((
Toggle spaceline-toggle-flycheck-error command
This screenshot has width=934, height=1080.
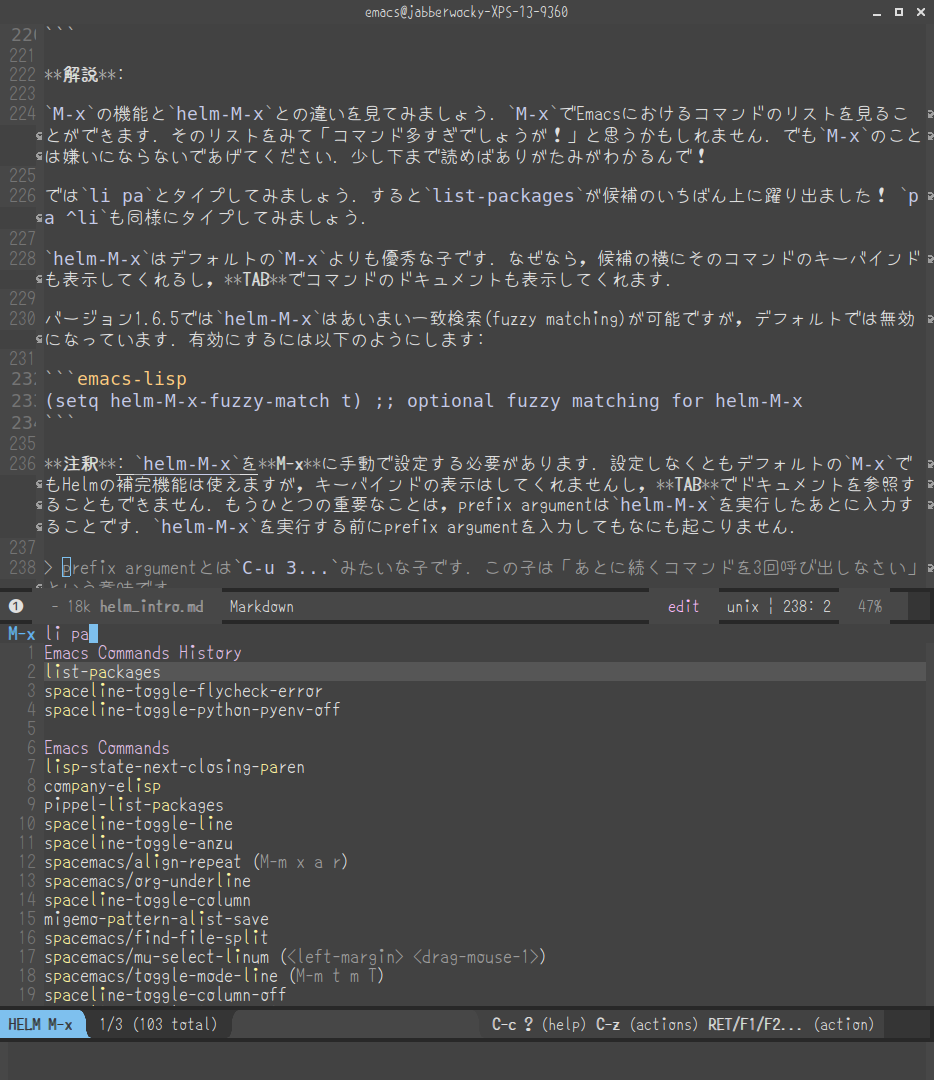(183, 690)
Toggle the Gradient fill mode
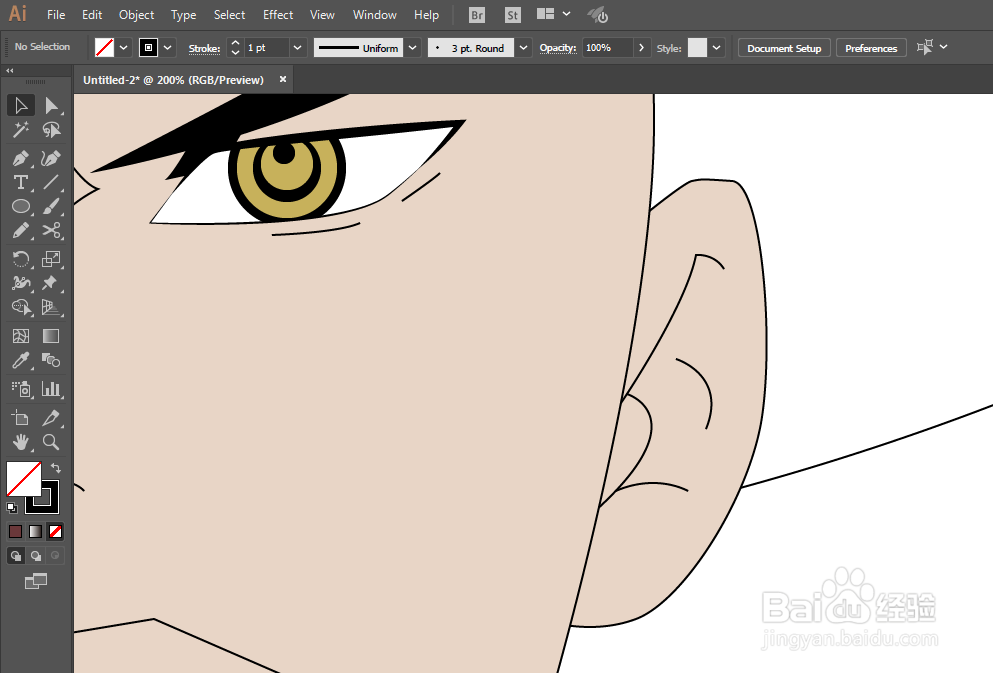Screen dimensions: 993x673 pyautogui.click(x=35, y=531)
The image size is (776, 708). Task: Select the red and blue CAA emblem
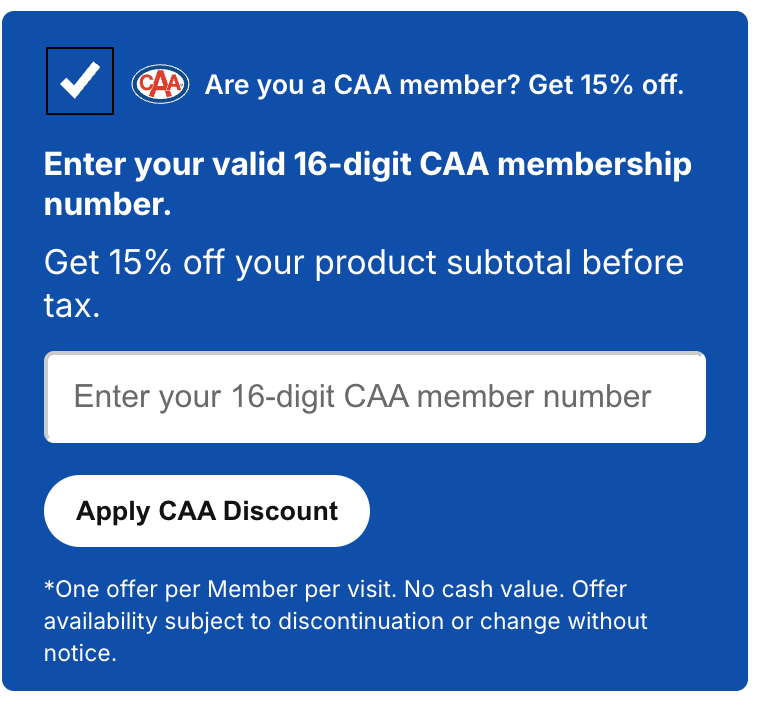[x=160, y=84]
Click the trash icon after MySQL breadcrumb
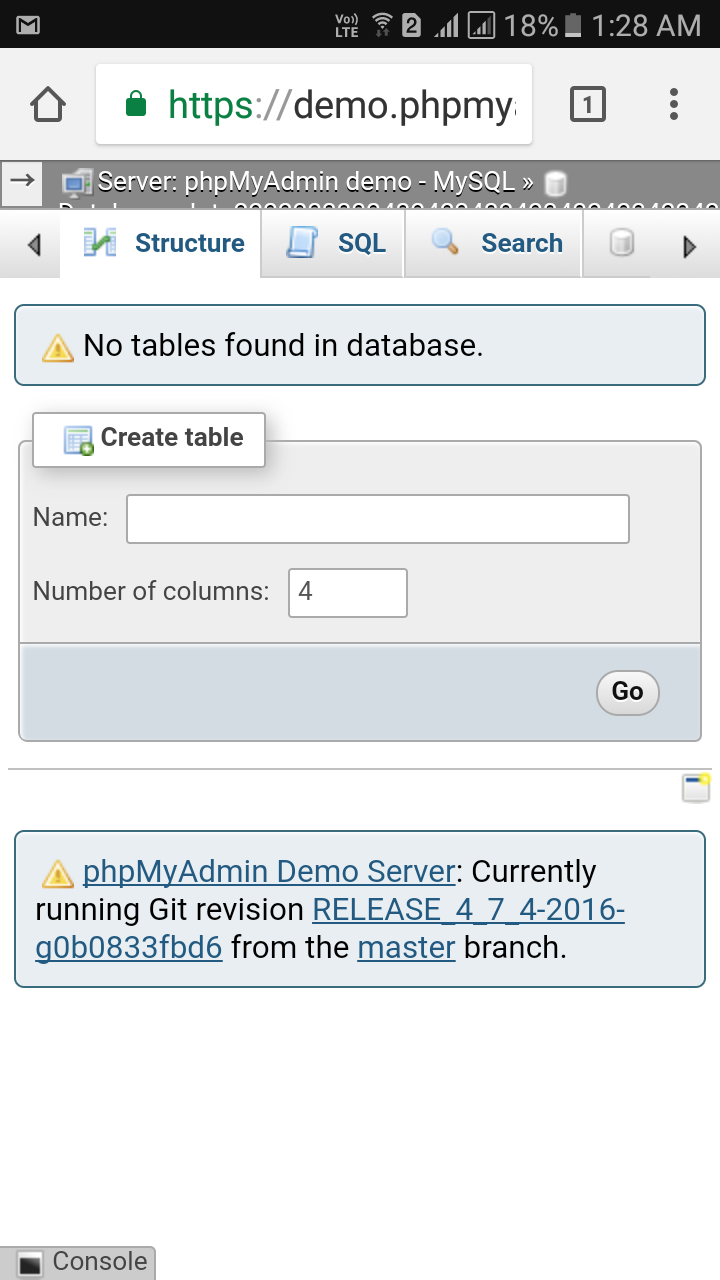 [x=556, y=183]
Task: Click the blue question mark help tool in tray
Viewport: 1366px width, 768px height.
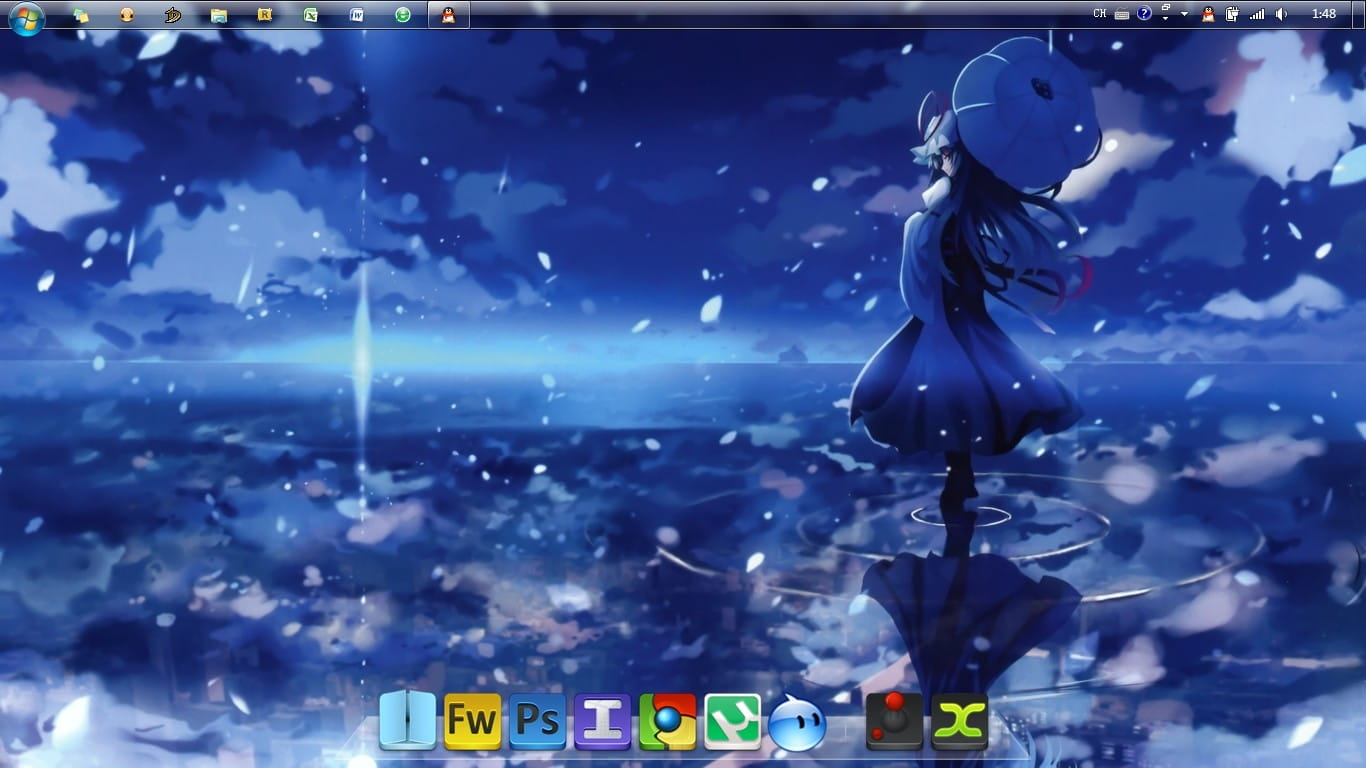Action: (1144, 13)
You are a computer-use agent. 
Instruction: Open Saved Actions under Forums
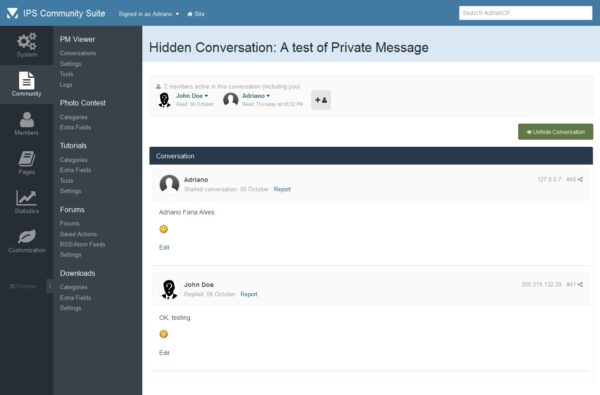click(78, 234)
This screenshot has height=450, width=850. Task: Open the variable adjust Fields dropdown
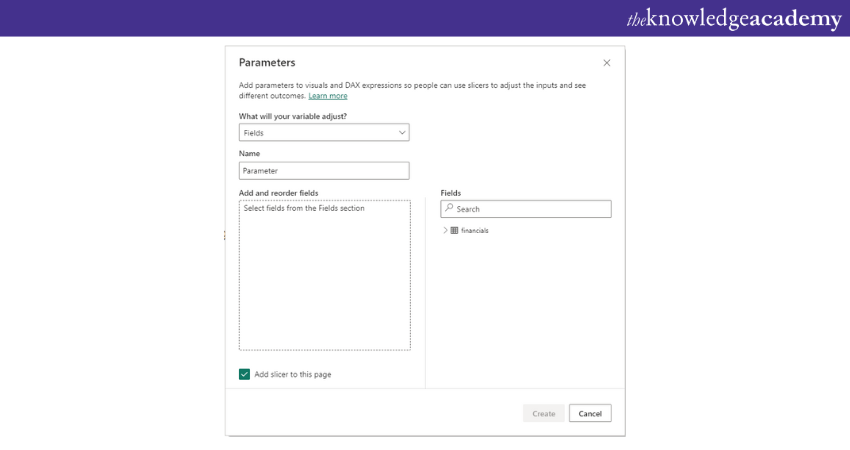click(323, 132)
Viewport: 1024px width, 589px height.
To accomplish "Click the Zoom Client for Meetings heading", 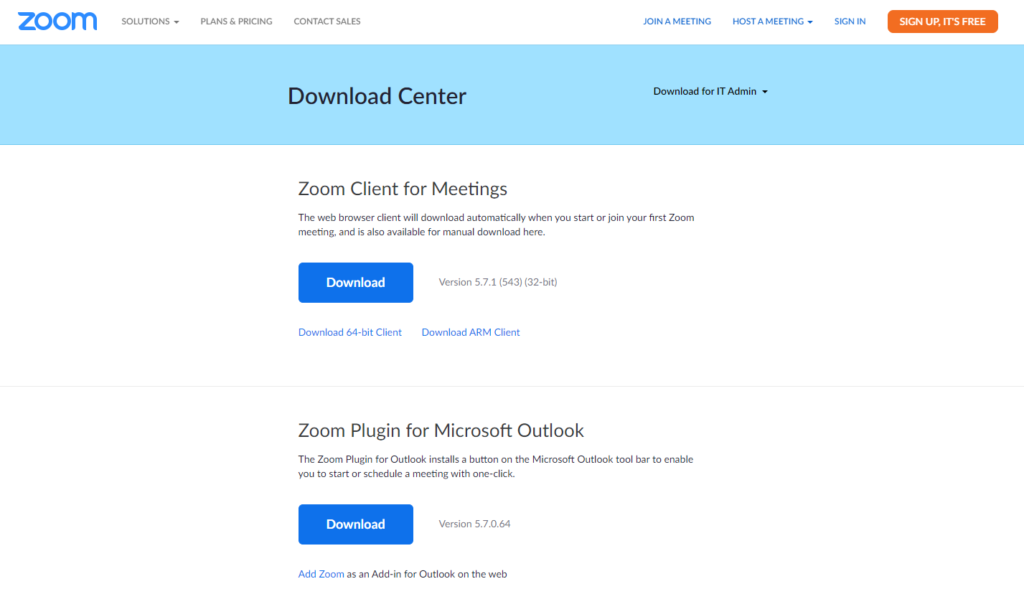I will [403, 189].
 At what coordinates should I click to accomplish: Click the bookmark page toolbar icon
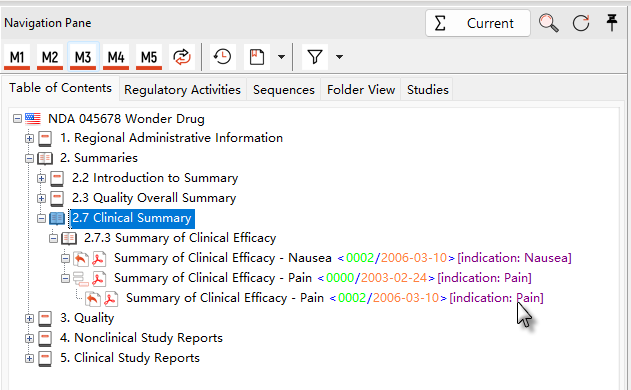click(x=257, y=57)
))
**Exercise description**
Go back to the listing above and reproduce, exactly, the stretch from the line bearing "Click the trash icon after MySQL breadcrumb" through the line bearing "Viewport: 1024px width, 589px height.", without its pictures.

**Solved exercise**
Click the trash icon after MySQL breadcrumb
 [x=556, y=183]
Task: Click the blue question mark help tool in tray
Viewport: 1366px width, 768px height.
Action: (1144, 13)
You are a computer-use agent. 
Instruction: Open Saved Actions under Forums
click(78, 234)
This screenshot has height=450, width=850. Task: Open the variable adjust Fields dropdown
click(323, 132)
Viewport: 1024px width, 589px height.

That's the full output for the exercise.